Teflon Tape vs Joint Compound

Discussion in 'Plumbing Forum, Professional & DIY Advice' started by PaulHG, Apr 3, 2006.

  1. PaulHG

    PaulHG New Member

    Messages:
    35
    Just a curiosity question from a total novice.
    What little pipe work I have had to do I have always preferred teflon tape just because it was less messy --
    But the guy at the Orange box recommende joint compound (RectorSeal 5) so I gave it a try.
    Pretty much every joint I made with joint compound - leaked - and I went back and used teflon tape -- leak gone.
    I am SURE part of the issue is user error --
    But -- is one generally considered superior in making leak free connections?
  2. jadnashua

    jadnashua Retired Defense Industry Engineer xxx

    Messages:
    22,273
    Location:
    New England
    Some plumbers use both. If applied properly and the connection is tightened enough and you (may have to) wait a little, either should work. With the tape, you should be able to open things up right away, I'm not sure about the pipe dope; have to read the instructions carefully.
  3. Winslow

    Winslow Plumber

    Messages:
    450
    Location:
    Hawaii
    i use teflon tape for small joints (up too 1"). teflon paste on larger joints. It essentially does the same, but past is more practical on large joints.
  4. Gary Swart

    Gary Swart In the Trades

    Messages:
    7,387
    Location:
    Yakima WA
    I used to use tape and had little problem, but to me, pipe dope is easier. True, it is a bit messy, but tape has to be wrapped just right or it doesn't seal. I know some use both, and that's their choice, but I like the dope alone.
  5. hj

    hj Moderator & Master Plumber Staff Member

    Messages:
    27,062
    Location:
    Cave Creek, Arizona
    compound

    I have used dope alone for over 50 years and it has served faithfully. If you had problems it was user error. I only use tape for PVC threaded connections.
  6. Cass

    Cass Plumber

    Messages:
    5,980
    Location:
    Ohio
    hj- what compound do you like. Gasoila is my favorite but is a little pricy. It sticks to everything. Even hard to get off hands.
  7. PaulHG

    PaulHG New Member

    Messages:
    35
    Re HJ
    Readily acknowledged - plumbing NOT my strong suit - :eek:
    My guess is Jad is right - I didn't let it set enough.

    Computer geek by trade -- cabinet maker by hobby.
    General remodeler by necessity -
    This particular project - kinda got backed into this project -
    Started when my semi-significant other wanted a new tub surround
    which became a new tub
    which became reorient the tub -- TWICE
    which became - how about a new tile floor.

    Remind me again what I thought was so bad about living alone in an apartment.
  8. Cass

    Cass Plumber

    Messages:
    5,980
    Location:
    Ohio
    There is no "set" time for 99% of most pipe dope.

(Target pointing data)
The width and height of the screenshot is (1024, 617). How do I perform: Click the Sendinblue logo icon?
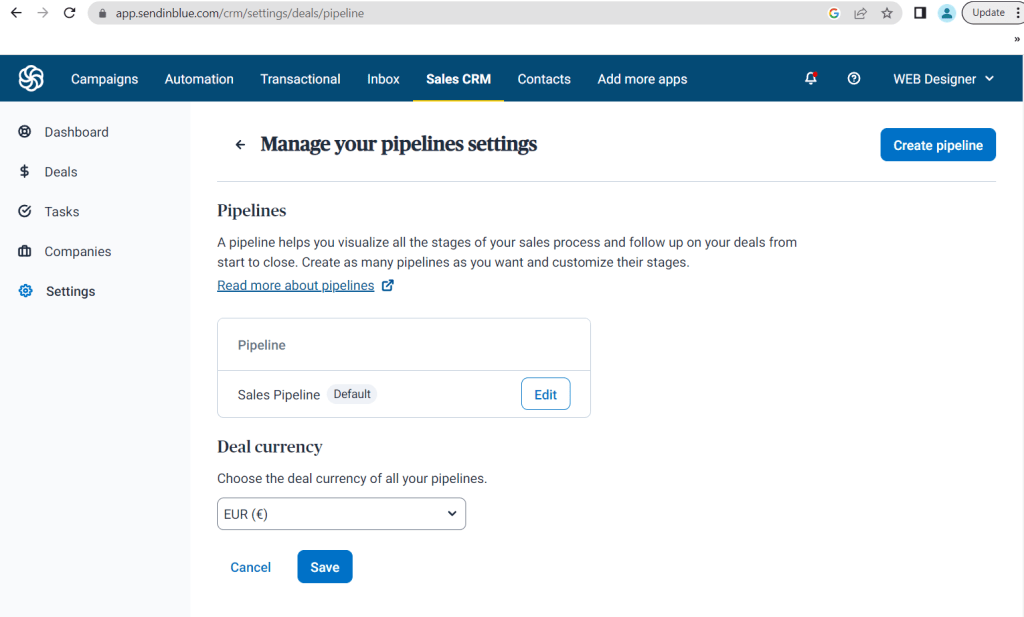[x=31, y=79]
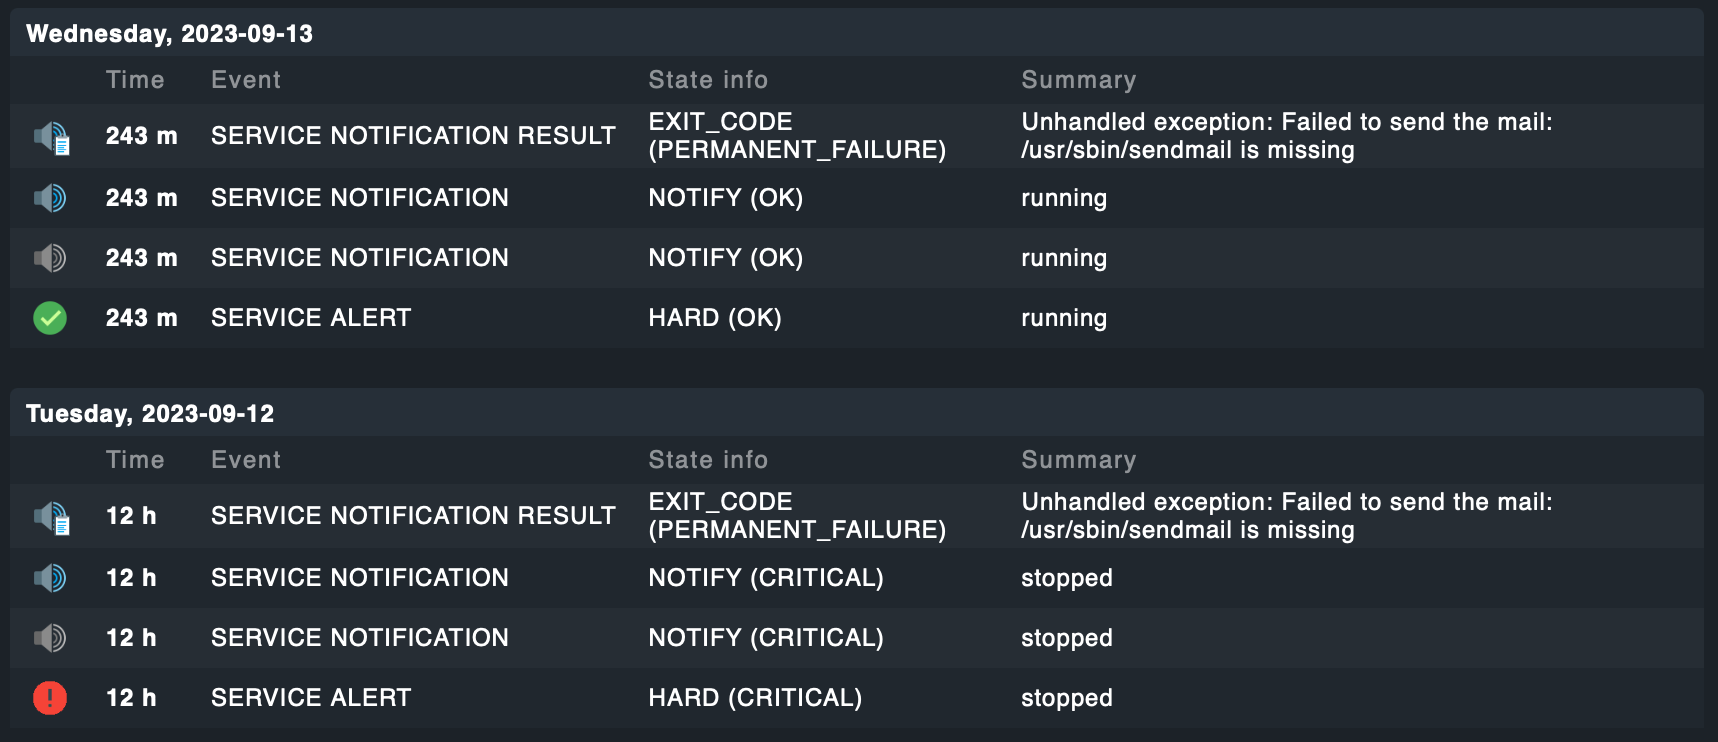The image size is (1718, 742).
Task: Click Tuesday's EXIT_CODE (PERMANENT_FAILURE) state cell
Action: (796, 516)
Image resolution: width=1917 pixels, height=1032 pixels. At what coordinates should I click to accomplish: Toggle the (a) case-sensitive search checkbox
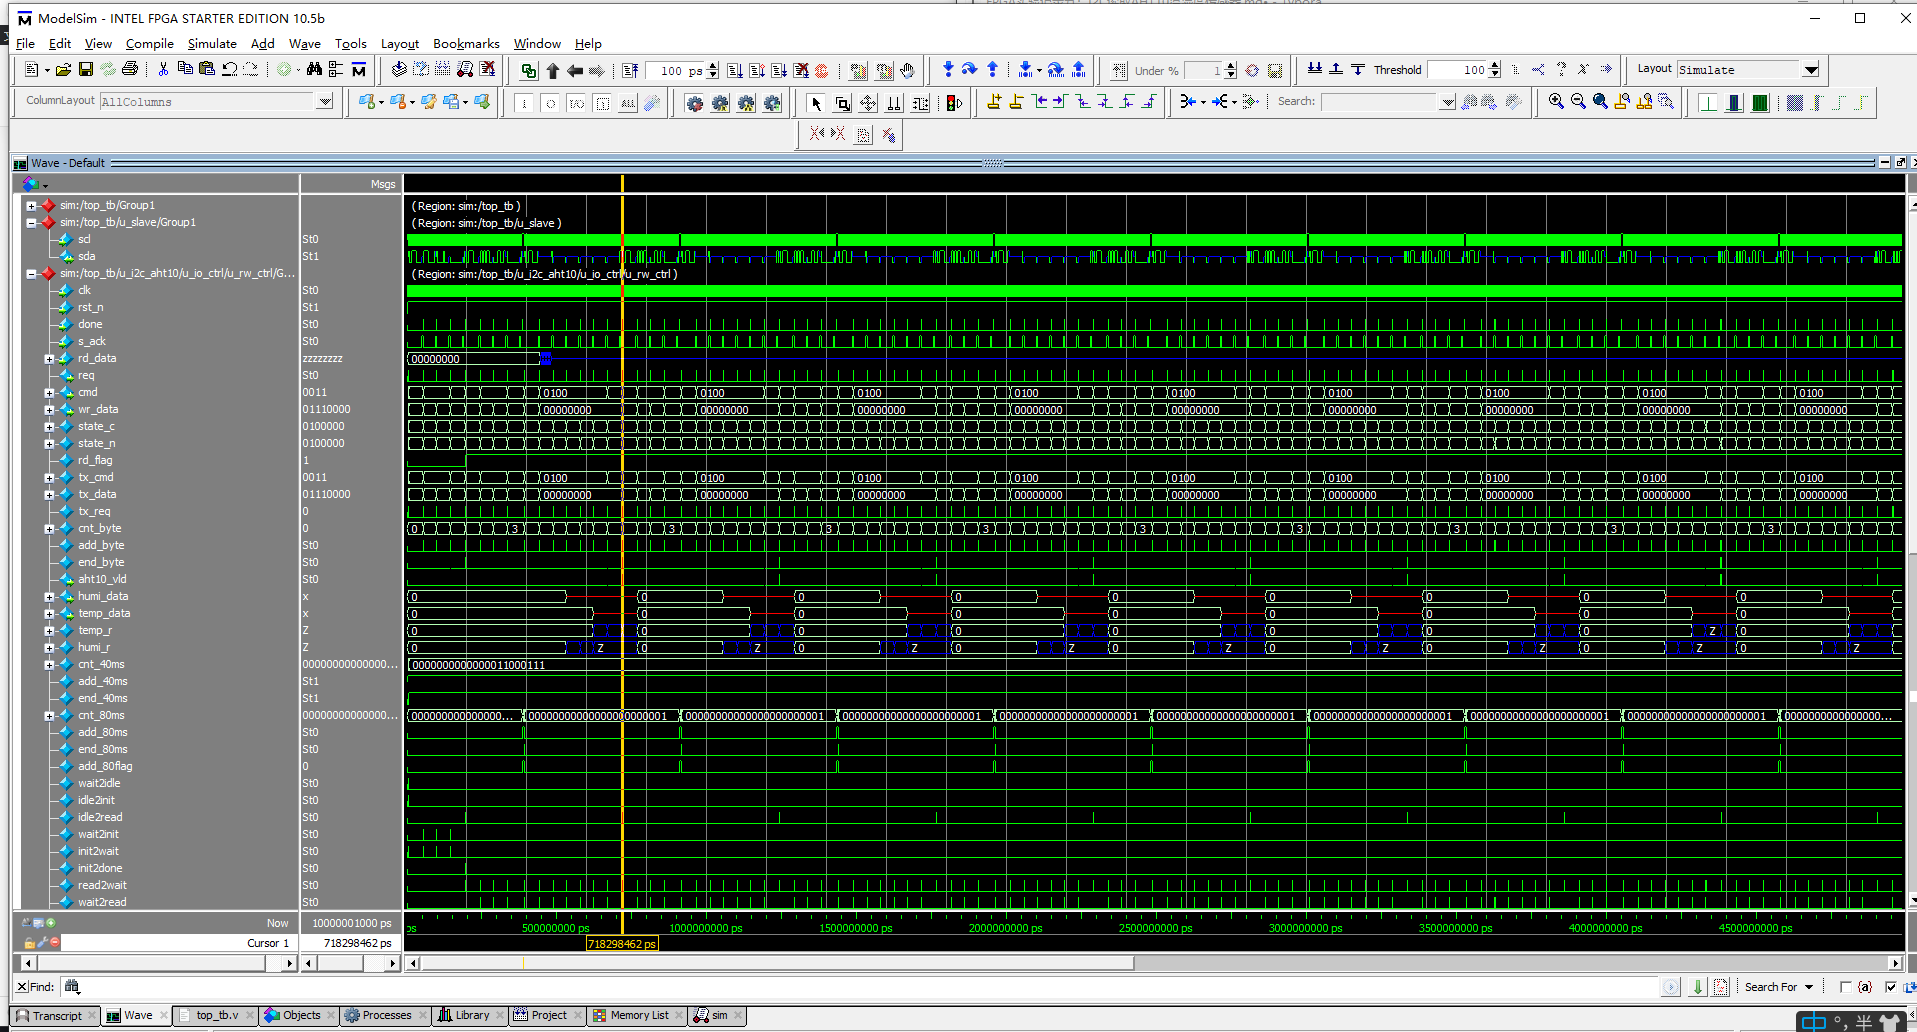point(1846,987)
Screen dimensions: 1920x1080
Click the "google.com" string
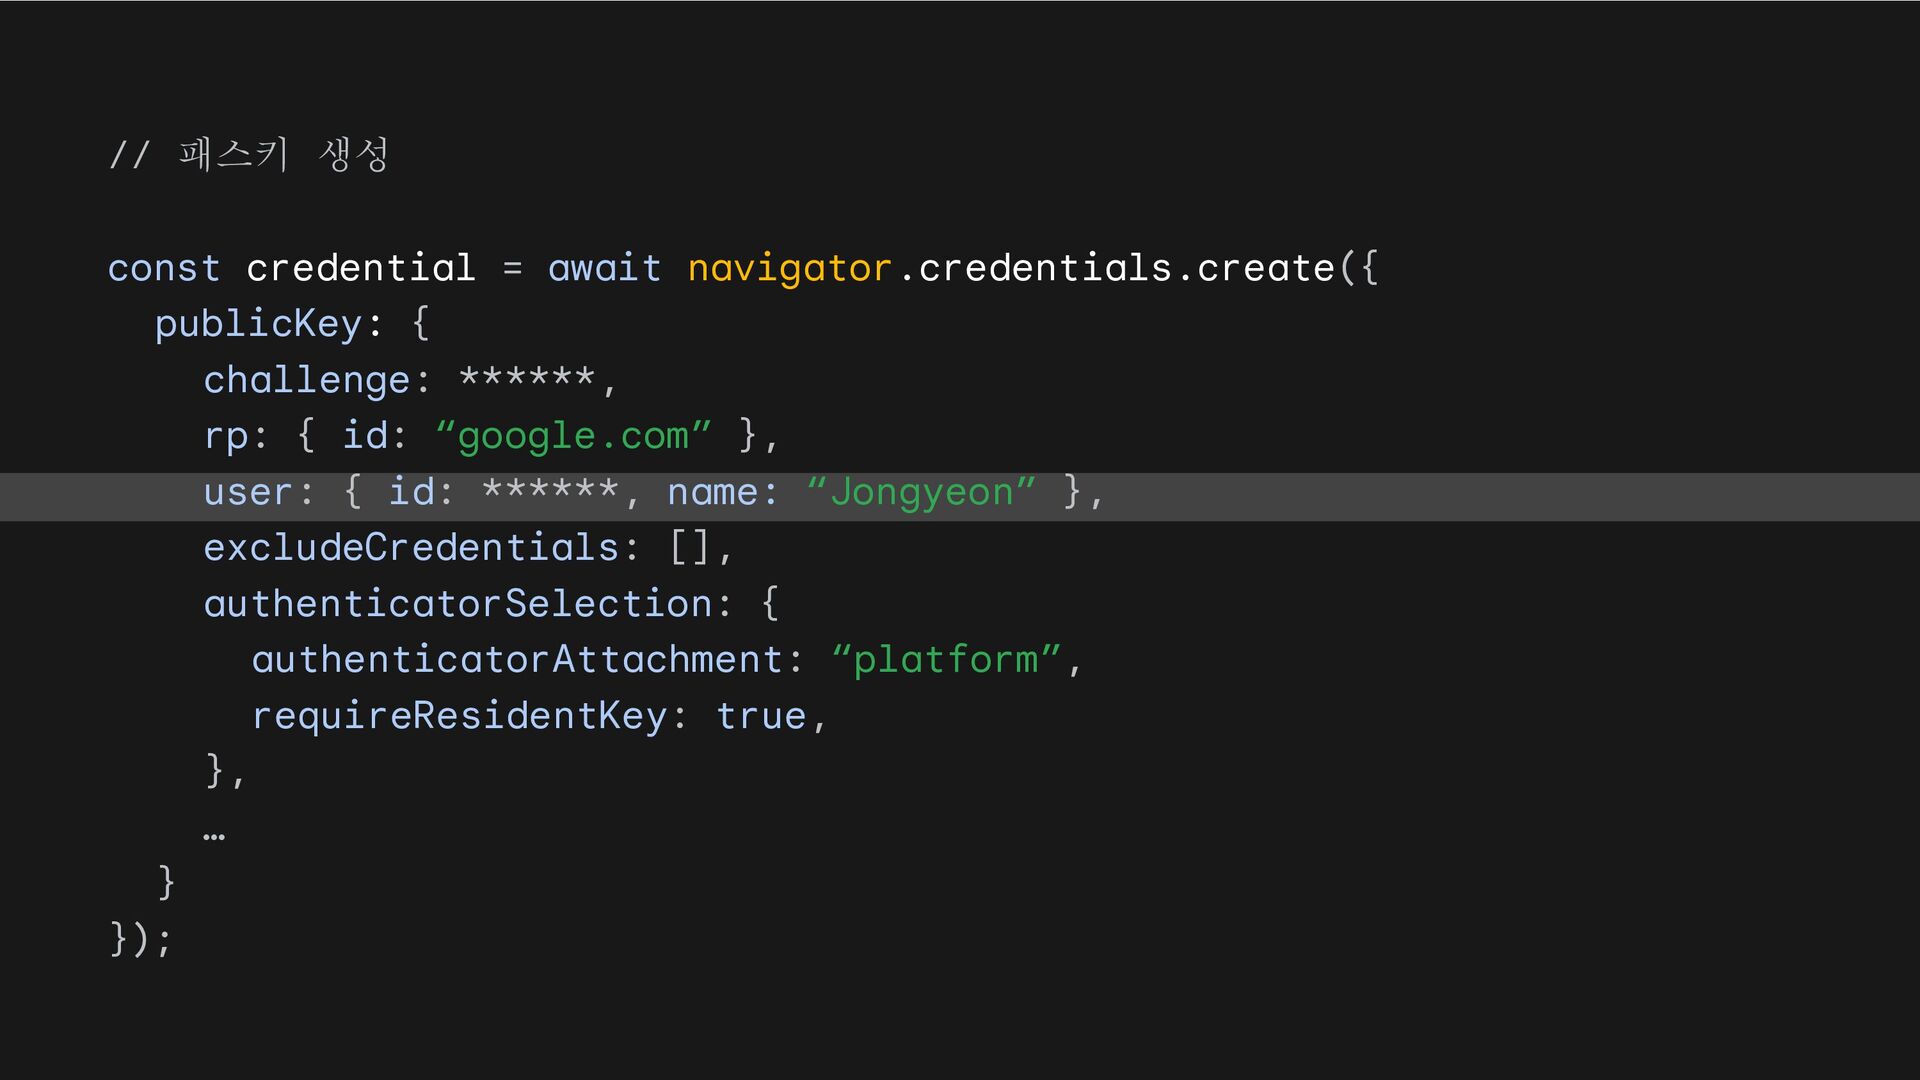click(x=574, y=436)
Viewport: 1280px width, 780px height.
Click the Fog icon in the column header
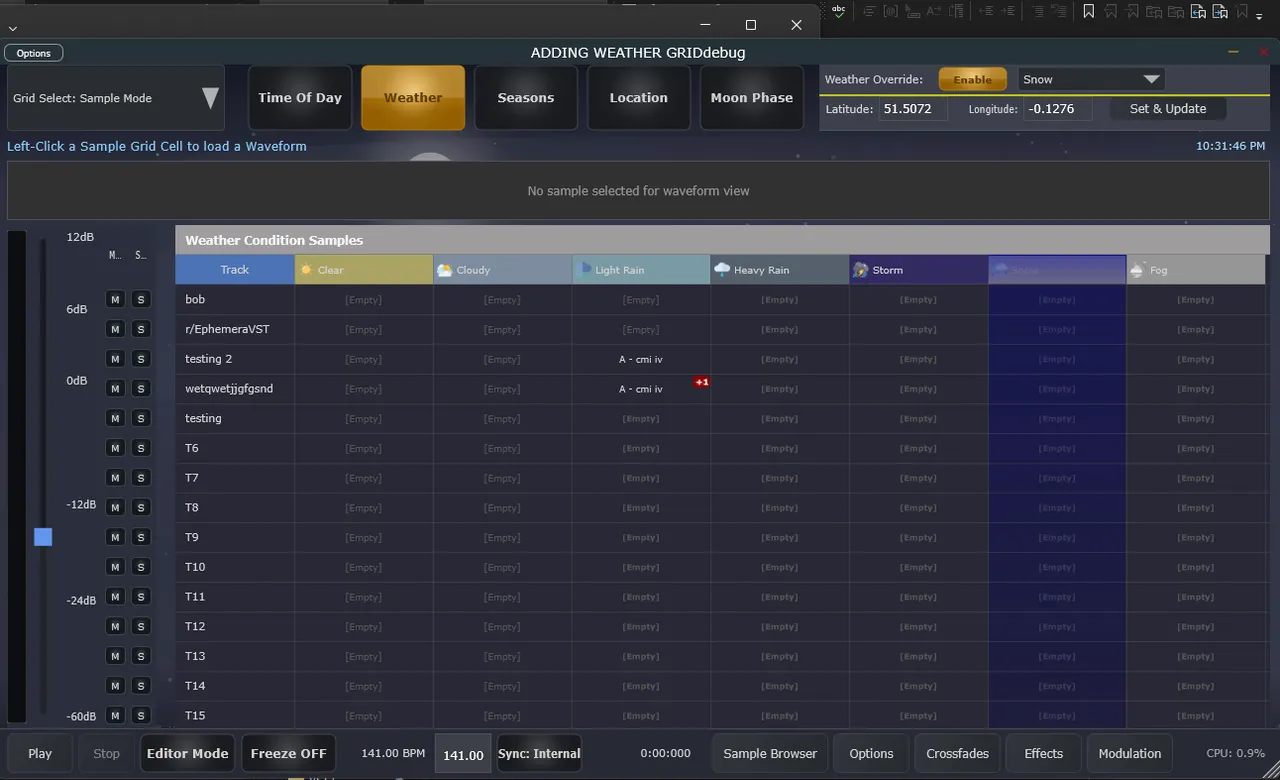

:: Short problem ::
From the forum thread on Teflon tape versus joint compound, output the passage starting at "What little pipe" and ending at "leak free connections?", copied word for word.

:: Expected answer ::
What little pipe work I have had to do I have always preferred teflon tape just because it was less messy --
    But the guy at the Orange box recommende joint compound (RectorSeal 5) so I gave it a try.
    Pretty much every joint I made with joint compound - leaked - and I went back and used teflon tape -- leak gone.
    I am SURE part of the issue is user error --
    But -- is one generally considered superior in making leak free connections?